What is required – Extract every line of the data below and reproduce each one unchanged.

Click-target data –
[start]
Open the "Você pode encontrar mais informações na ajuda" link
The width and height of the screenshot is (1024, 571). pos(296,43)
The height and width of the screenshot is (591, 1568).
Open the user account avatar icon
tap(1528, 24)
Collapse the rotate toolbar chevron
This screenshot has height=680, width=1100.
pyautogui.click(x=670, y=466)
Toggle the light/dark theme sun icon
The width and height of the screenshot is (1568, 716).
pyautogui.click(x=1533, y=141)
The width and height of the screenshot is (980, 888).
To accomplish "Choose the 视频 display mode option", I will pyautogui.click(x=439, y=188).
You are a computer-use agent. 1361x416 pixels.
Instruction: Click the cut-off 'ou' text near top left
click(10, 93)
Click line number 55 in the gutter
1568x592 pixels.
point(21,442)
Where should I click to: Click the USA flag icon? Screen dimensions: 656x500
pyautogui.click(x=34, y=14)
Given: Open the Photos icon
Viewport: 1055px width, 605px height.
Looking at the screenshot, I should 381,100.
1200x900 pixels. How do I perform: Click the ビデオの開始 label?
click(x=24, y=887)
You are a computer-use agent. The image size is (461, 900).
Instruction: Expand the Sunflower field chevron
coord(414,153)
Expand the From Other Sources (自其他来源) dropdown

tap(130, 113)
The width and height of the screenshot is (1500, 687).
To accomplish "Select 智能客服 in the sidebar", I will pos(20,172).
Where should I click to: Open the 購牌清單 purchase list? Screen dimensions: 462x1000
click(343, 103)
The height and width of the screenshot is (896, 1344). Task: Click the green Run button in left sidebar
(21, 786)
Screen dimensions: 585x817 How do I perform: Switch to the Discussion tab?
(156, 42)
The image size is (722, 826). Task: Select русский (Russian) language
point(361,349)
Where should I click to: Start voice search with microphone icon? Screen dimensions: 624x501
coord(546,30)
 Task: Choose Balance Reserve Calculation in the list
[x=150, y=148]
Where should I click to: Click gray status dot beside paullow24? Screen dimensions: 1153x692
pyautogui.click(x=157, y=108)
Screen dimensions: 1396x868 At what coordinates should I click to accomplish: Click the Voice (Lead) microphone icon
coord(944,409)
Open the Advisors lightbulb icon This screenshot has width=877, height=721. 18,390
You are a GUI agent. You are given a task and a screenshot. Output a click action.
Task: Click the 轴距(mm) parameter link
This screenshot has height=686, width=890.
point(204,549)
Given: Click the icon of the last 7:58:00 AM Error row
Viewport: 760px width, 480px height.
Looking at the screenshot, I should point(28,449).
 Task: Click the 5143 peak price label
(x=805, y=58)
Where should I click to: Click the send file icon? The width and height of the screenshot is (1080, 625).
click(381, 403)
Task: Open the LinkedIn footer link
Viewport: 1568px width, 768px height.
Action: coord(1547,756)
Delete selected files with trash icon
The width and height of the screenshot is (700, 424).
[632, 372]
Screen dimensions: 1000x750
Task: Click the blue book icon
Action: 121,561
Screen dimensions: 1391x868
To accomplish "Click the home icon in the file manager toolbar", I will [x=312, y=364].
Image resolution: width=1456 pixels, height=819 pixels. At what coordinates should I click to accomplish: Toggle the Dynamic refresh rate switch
[end]
Response to this exercise –
Open the "Você pode encontrar mais informações na ajuda" link
The width and height of the screenshot is (1024, 571). pos(296,43)
The height and width of the screenshot is (591, 1568).
Open the user account avatar icon
tap(1528, 24)
Collapse the rotate toolbar chevron
This screenshot has height=680, width=1100.
pyautogui.click(x=670, y=466)
Toggle the light/dark theme sun icon
The width and height of the screenshot is (1568, 716).
pyautogui.click(x=1533, y=141)
The width and height of the screenshot is (980, 888).
To accomplish "Choose the 视频 display mode option", I will pyautogui.click(x=439, y=188).
You are a computer-use agent. 1361x416 pixels.
Instruction: Click the cut-off 'ou' text near top left
click(10, 93)
Click line number 55 in the gutter
1568x592 pixels.
point(21,442)
Where should I click to: Click the USA flag icon? Screen dimensions: 656x500
pyautogui.click(x=34, y=14)
Given: Open the Photos icon
Viewport: 1055px width, 605px height.
Looking at the screenshot, I should 381,100.
1200x900 pixels. How do I perform: Click the ビデオの開始 label?
click(x=24, y=887)
You are a computer-use agent. The image size is (461, 900).
Instruction: Expand the Sunflower field chevron
coord(414,153)
Expand the From Other Sources (自其他来源) dropdown

tap(130, 113)
The width and height of the screenshot is (1500, 687).
To accomplish "Select 智能客服 in the sidebar", I will pos(20,172).
Where should I click to: Open the 購牌清單 purchase list? Screen dimensions: 462x1000
click(343, 103)
The height and width of the screenshot is (896, 1344). Task: Click the green Run button in left sidebar
(21, 786)
Screen dimensions: 585x817 How do I perform: Switch to the Discussion tab?
(156, 42)
The image size is (722, 826). Task: Select русский (Russian) language
point(361,349)
Where should I click to: Start voice search with microphone icon? Screen dimensions: 624x501
coord(546,30)
 Task: Choose Balance Reserve Calculation in the list
[x=150, y=148]
Where should I click to: Click gray status dot beside paullow24? Screen dimensions: 1153x692
pyautogui.click(x=157, y=108)
Screen dimensions: 1396x868 At what coordinates should I click to accomplish: Click the Voice (Lead) microphone icon
coord(944,409)
Open the Advisors lightbulb icon This screenshot has width=877, height=721. 18,390
You are a GUI agent. You are given a task and a screenshot. Output a click action.
Task: Click the 轴距(mm) parameter link
This screenshot has height=686, width=890.
point(204,549)
Given: Click the icon of the last 7:58:00 AM Error row
Viewport: 760px width, 480px height.
Looking at the screenshot, I should point(28,449).
 Task: Click the 5143 peak price label
(x=805, y=58)
Where should I click to: Click the send file icon? The width and height of the screenshot is (1080, 625).
click(381, 403)
Task: Open the LinkedIn footer link
Viewport: 1568px width, 768px height.
Action: coord(1547,756)
Delete selected files with trash icon
The width and height of the screenshot is (700, 424).
[632, 372]
Screen dimensions: 1000x750
Task: Click the blue book icon
Action: 121,561
Screen dimensions: 1391x868
To accomplish "Click the home icon in the file manager toolbar", I will [x=312, y=364].
Image resolution: width=1456 pixels, height=819 pixels. At what coordinates should I click to accomplish: Toggle the Dynamic refresh rate switch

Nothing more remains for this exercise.